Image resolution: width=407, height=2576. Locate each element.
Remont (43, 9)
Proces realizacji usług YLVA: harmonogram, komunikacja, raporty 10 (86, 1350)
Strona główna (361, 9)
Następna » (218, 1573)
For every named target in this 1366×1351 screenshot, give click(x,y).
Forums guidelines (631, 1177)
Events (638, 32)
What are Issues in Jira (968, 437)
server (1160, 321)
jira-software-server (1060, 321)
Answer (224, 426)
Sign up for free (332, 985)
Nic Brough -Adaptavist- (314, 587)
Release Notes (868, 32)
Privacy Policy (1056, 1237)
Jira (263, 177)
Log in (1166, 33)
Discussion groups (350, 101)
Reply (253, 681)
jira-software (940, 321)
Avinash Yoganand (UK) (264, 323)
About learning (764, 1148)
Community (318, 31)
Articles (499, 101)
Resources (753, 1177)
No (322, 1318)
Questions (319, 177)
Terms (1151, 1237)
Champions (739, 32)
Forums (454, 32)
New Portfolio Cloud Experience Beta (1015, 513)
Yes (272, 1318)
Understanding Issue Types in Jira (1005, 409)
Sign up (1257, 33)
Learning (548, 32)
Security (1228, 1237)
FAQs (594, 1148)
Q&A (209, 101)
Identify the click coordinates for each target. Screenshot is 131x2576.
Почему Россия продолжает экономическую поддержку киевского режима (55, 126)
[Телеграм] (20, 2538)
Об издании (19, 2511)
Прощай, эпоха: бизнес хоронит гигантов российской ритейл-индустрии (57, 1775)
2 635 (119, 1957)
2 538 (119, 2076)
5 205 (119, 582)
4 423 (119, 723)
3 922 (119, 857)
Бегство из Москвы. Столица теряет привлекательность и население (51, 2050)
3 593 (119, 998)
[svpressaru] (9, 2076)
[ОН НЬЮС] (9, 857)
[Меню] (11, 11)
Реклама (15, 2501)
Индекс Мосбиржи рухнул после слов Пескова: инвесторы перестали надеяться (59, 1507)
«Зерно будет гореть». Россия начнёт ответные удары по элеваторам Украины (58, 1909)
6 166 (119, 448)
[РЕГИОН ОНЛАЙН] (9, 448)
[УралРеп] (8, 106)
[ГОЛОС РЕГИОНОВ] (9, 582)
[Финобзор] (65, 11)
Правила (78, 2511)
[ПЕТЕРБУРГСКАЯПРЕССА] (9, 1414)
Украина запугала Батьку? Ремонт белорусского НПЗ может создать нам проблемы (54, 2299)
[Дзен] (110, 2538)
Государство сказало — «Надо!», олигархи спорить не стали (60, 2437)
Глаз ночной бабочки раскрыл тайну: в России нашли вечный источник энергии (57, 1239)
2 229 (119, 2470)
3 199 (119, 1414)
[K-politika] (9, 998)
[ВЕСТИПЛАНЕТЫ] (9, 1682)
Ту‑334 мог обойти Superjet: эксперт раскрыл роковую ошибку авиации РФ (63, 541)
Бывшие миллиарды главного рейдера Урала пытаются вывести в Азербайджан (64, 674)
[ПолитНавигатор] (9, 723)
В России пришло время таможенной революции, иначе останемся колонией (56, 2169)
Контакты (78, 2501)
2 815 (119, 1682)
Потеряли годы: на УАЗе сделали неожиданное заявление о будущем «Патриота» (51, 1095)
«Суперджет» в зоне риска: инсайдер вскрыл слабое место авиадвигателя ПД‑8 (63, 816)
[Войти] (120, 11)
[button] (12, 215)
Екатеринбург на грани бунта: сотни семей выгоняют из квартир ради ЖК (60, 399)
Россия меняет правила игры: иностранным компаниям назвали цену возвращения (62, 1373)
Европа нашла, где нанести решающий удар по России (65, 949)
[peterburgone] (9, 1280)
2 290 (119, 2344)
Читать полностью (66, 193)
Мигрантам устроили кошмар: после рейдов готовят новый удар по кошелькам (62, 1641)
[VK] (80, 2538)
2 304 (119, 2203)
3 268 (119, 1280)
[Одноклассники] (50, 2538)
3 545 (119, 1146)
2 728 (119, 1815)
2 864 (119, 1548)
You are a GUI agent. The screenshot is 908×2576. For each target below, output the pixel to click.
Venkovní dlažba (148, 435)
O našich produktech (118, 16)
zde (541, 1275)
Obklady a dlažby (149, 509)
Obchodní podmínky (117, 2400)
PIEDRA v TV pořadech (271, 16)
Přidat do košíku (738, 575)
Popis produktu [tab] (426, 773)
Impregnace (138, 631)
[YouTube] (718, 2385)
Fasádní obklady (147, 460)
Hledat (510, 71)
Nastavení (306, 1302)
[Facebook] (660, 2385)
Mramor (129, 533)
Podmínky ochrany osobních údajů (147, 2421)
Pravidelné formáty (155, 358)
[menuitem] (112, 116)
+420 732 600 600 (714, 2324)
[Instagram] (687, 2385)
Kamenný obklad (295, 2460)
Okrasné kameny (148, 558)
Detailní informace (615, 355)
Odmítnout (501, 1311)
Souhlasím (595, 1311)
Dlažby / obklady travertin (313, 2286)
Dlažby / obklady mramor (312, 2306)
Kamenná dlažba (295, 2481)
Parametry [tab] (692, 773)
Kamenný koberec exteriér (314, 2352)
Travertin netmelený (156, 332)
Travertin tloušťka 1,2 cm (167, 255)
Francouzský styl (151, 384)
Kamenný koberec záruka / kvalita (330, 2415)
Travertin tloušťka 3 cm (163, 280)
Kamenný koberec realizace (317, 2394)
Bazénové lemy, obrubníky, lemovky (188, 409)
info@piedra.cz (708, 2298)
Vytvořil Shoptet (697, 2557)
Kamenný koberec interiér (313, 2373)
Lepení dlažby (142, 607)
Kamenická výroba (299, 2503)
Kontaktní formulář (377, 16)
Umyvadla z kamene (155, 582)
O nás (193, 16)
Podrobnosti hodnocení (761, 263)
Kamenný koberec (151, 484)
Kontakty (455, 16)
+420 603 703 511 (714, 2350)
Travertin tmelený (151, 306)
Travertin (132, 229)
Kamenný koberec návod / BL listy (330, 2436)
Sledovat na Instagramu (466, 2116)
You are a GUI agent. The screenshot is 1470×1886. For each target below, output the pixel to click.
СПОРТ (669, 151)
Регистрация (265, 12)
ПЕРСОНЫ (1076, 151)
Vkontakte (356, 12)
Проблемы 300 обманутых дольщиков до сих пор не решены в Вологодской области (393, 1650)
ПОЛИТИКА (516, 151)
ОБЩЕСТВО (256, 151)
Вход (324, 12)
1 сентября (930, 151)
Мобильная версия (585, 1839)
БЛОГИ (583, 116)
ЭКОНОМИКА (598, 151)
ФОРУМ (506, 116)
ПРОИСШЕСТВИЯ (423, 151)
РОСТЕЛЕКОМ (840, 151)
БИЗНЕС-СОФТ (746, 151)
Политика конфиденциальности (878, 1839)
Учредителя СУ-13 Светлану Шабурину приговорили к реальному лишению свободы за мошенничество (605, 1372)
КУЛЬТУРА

▬▬▬▬▬▬▬▬▬▬

Work instructions →
Filter the listing above for the string "pixel" and copy every matching line.

Expected answer →
You are a GUI agent. The screenshot is 908×2576. For each target below, output the pixel to click.
You are a GUI agent. The screenshot is 1470×1886. For each target below, output the pixel to click.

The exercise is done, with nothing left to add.